The code safety, in this case, far outweighs any speed improvement copying creates. At the same time, the boost::shared_ptr is meant to improve code safety. It will be far easier to go from a copy to a reference, if something requires this kind of niche optimization.
Sandy wrote: "It seems that all the pros and cons here can actually be generalised to ANY type passed by reference not just shared_ptr."
True to some extent, but the point of using shared_ptr is to eliminate concerns regarding object lifetimes and to let the compiler handle that for you. If you're going to pass a shared pointer by reference and allow clients of your reference-counted-object call non-const methods that might free the object data, then using a shared pointer is almost pointless.
I wrote "almost" in that previous sentence because performance can be a concern, and it 'might' be justified in rare cases, but I would also avoid this scenario myself and look for all possible other optimization solutions myself, such as to seriously look at adding another level of indirection, lazy evaluation, etc..
Code that exists past it's author, or even post it's author's memory, that requires implicit assumptions about behavior, in particular behavior about object lifetimes, requires clear, concise, readable documentation, and then many clients won't read it anyway! Simplicity almost always trumps efficiency, and there are almost always other ways to be efficient. If you really need to pass values by reference to avoid deep copying by copy constructors of your reference-counted-objects (and the equals operator), then perhaps you should consider ways to make the deep-copied data be reference counted pointers that can be copied quickly. (Of course, that's just one design scenario that might not apply to your situation).
I used to work in a project that the principle was very strong about passing smart pointers by value. When I was asked to do some performance analysis - I found that for increment and decrement of the reference counters of the smart pointers the application spends between 4-6% of the utilized processor time.
If you want to pass the smart pointers by value just to avoid having issues in weird cases as described from Daniel Earwicker make sure you understand the price you paying for it.
If you decide to go with a reference the main reason to use const reference is to make it possible to have implicit upcasting when you need to pass shared pointer to object from class that inherits the class you use in the interface.

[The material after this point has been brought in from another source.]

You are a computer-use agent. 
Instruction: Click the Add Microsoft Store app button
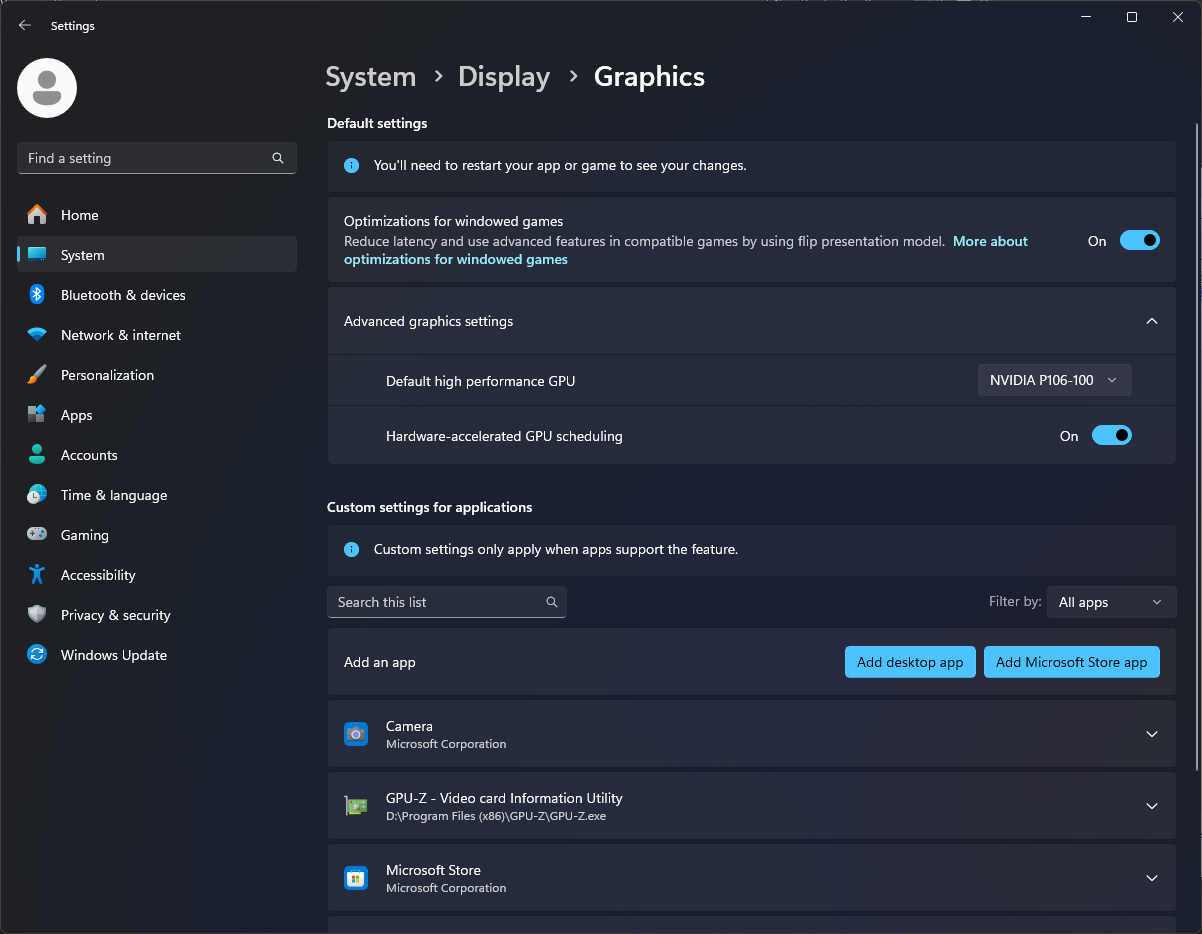(1071, 662)
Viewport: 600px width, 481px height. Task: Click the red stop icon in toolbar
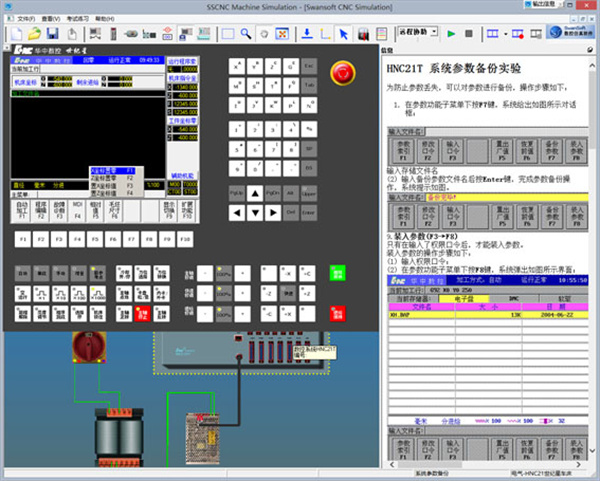(x=469, y=34)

In addition to what litb said, I'd like to point out that it's probably to pass by const reference in the second example, that way you are sure you don't accidentally modify it.
struct A {
shared_ptr<Message> msg;
shared_ptr<Message> * ptr_msg;
}
pass by value:
void set(shared_ptr<Message> msg) {
this->msg = msg; /// create a new shared_ptr, reference count will be added;
} /// out of method, new created shared_ptr will be deleted, of course, reference count also be reduced;
pass by reference:
void set(shared_ptr<Message>& msg) {
this->msg = msg; /// reference count will be added, because reference is just an alias.
}
pass by pointer:
void set(shared_ptr<Message>* msg) {
this->ptr_msg = msg; /// reference count will not be added;
}
Every code piece must carry some sense. If you pass a shared pointer by value everywhere in the application, this means "I am unsure about what's going on elsewhere, hence I favour raw safety". This is not what I call a good confidence sign to other programmers who could consult the code.
Anyway, even if a function gets a const reference and you are "unsure", you can still create a copy of the shared pointer at the head of the function, to add a strong reference to the pointer. This could also be seen as a hint about the design ("the pointer could be modified elsewhere").
So yes, IMO, the default should be "pass by const reference".